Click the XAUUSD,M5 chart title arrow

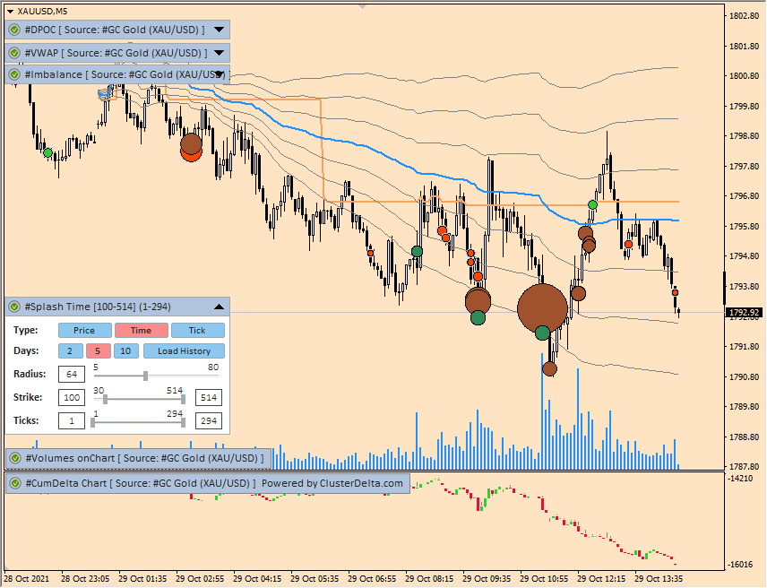click(10, 11)
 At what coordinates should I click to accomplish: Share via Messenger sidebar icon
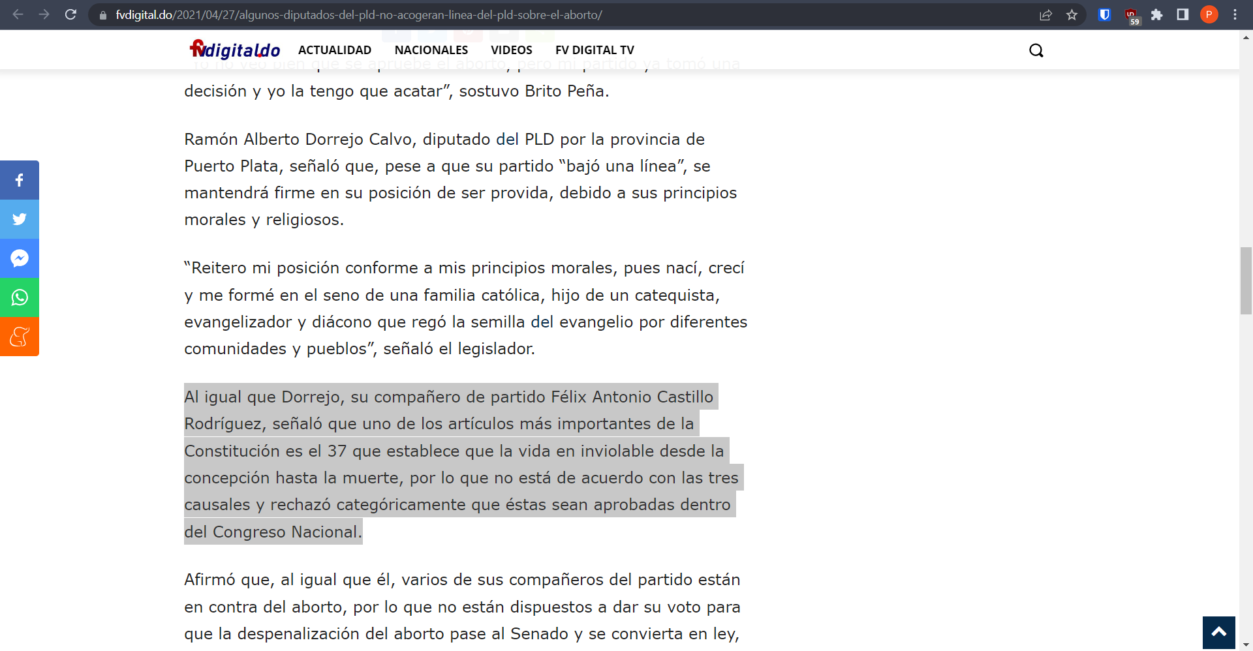tap(20, 258)
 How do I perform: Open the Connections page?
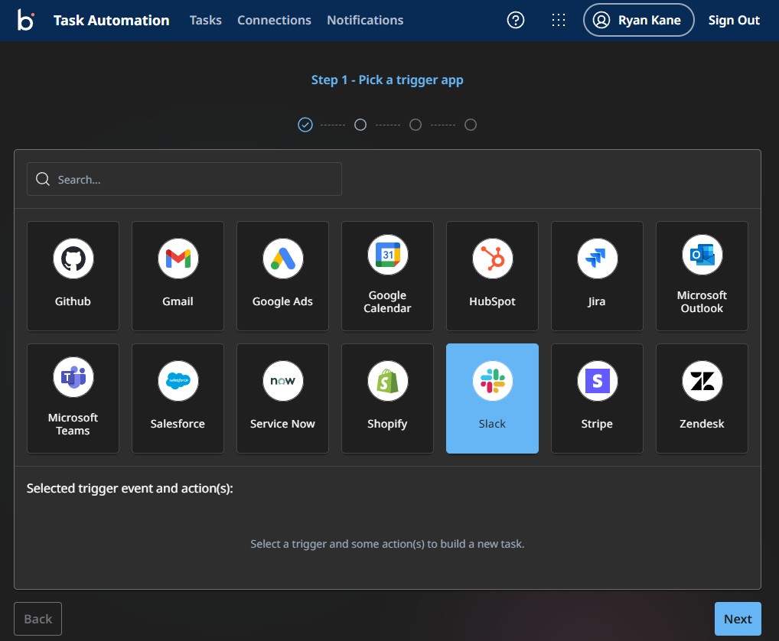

**YOUR INSTRUCTIONS**
Omit the pictures and repeat the rest of the listing verbatim.

**RESPONSE AREA**
Click the XAUUSD,M5 chart title arrow

click(10, 11)
 At what coordinates should I click to accomplish: Share via Messenger sidebar icon
tap(20, 258)
 How do I perform: Open the Connections page?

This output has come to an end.